» Text excerpt:

Hang in there mama..I know you must be scared, and as a survivor of molestation you are completely justified.
I don't know that I would be so unworried as recommended by the prior poster. You say you know that your older child has not been molested even by butt rubbing or rubbing of his penis? Have you asked him this. in any way? (In other words, "has this ever been done to you?") I'm concerned that your husband keeps telling you it's nothing. Many men would be quite alarmed at this, because of the supposed gay angle. (Truth is, child molestation is a different impulse than being gay, but dads don't usually know this, and often get freaked out by the possibility between brothers.) I don't want to set you up to be paranoid about everything, but I guess in your shoes I would try to figure out a way that won't scare your son, to ask him if anyone has ever rubbed *his* butt and or penis, and be prepared to feign mostly indifference if he says something that shocks you. You're mentioning grandma and no babysitters, but presumably the son has been in the care of his dad sometimes when you were not there. I really don't want to suggest any such thing, but our kids have to come first, even if it means you need to check to rule out something that is unthinkable to you.
I hope a thousand times that is not it. The only reason I am wondering is that my son is 5 and has never shown anything like what you're describing. I keep expecting it, but no.
I have asked my son if anyone has ever touched him, in any bad areas, explained what the bad areas were and he said no.
My husband is only left alone with my son maybe 5 hrs out of a year. Seriously! I don't have a license, so I don't even go grocery shopping without my husband and children, or check the mail. He has to take me and the kid with him to do everything, dr's apts, shopping, etc. We are in the military, and it's hard to make friends when you move so much. As of right now I have no friends that I hang out with, ever. We have been here over a year. And at our last base I left my husband with the kids maybe a total of 5 hrs in a whole year. My husband is also deployed ALOT! He actually just got home from a 8mo deployment last month. And has only been home maybe 1 year out of my oldest life. And not 1 year straight. When he deploys I have friends take me shopping. This last time he deployed my best friend came to stay with me so she could drive me around. I can't drive bc of health issues.

» Exercise prompt:
Reproduce the passage of the parenting forum posts above that lies between "I hope a thousand" and "it, but no.", inclusive.

» Record set:
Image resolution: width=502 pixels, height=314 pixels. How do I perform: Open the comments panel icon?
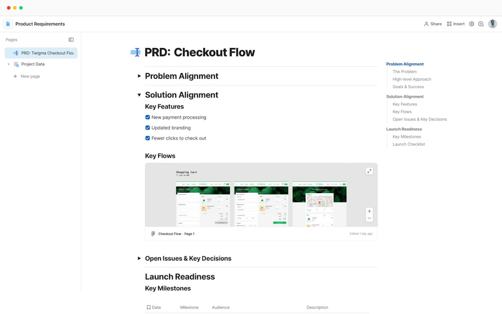coord(481,24)
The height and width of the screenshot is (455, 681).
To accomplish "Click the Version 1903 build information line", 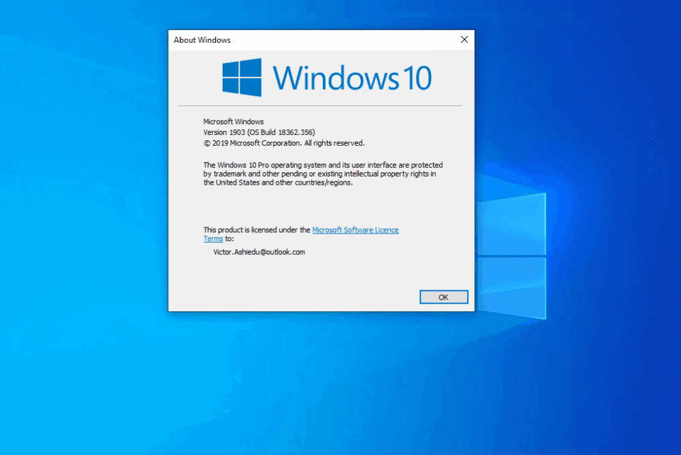I will point(259,132).
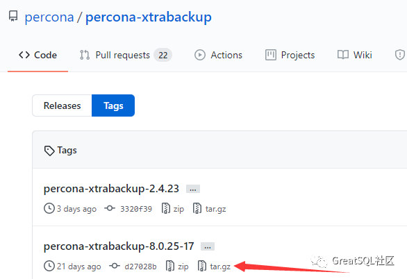Download tar.gz for percona-xtrabackup-2.4.23

209,209
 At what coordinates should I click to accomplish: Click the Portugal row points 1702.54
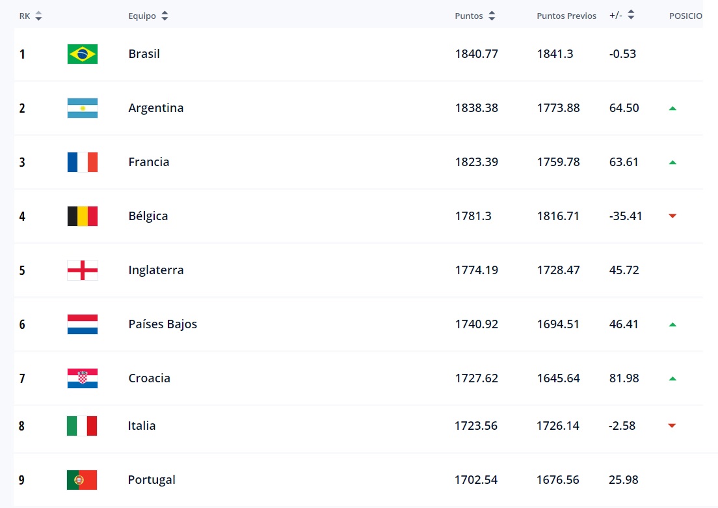[476, 480]
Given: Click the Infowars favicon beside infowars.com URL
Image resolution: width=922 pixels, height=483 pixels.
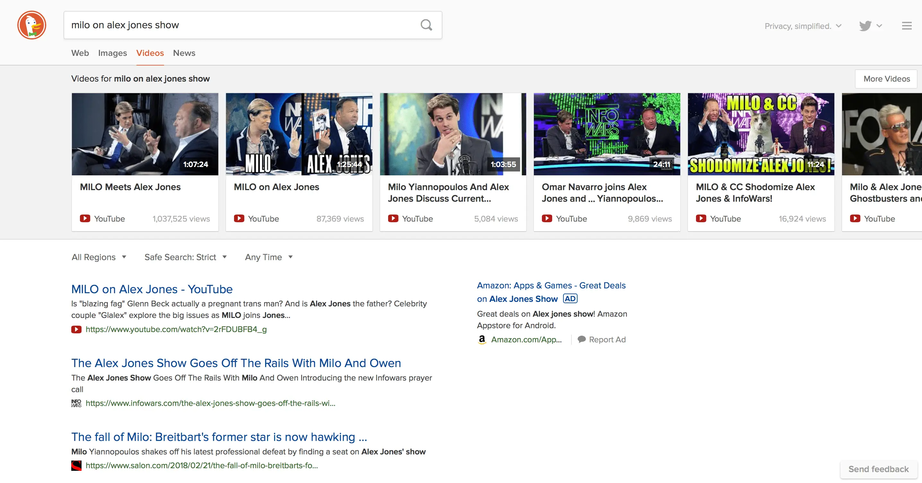Looking at the screenshot, I should (76, 403).
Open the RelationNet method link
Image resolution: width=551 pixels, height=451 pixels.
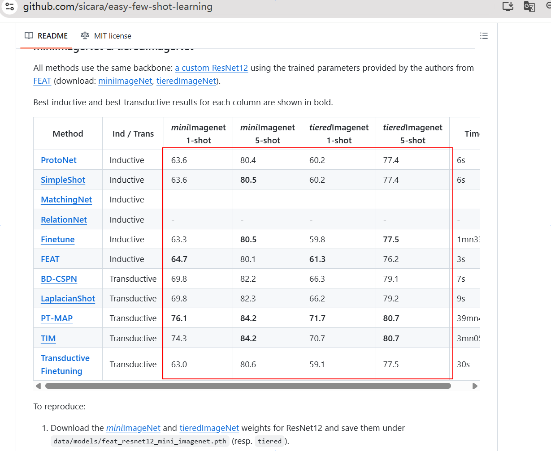click(x=64, y=220)
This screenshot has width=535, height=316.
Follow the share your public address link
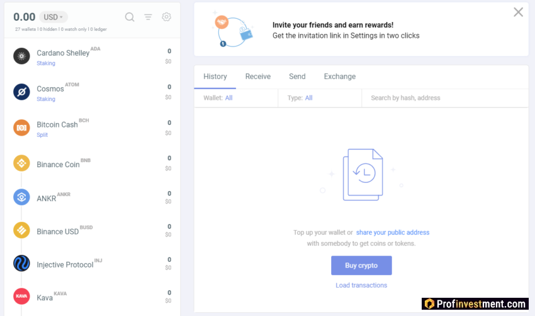click(393, 232)
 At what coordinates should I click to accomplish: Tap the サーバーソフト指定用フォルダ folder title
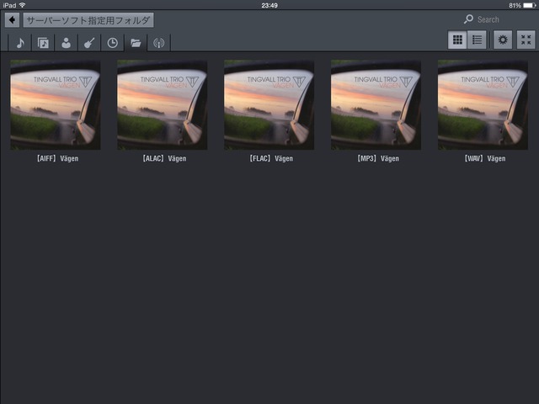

» Finished answer:
I hope a thousand times that is not it. The only reason I am wondering is that my son is 5 and has never shown anything like what you're describing. I keep expecting it, but no.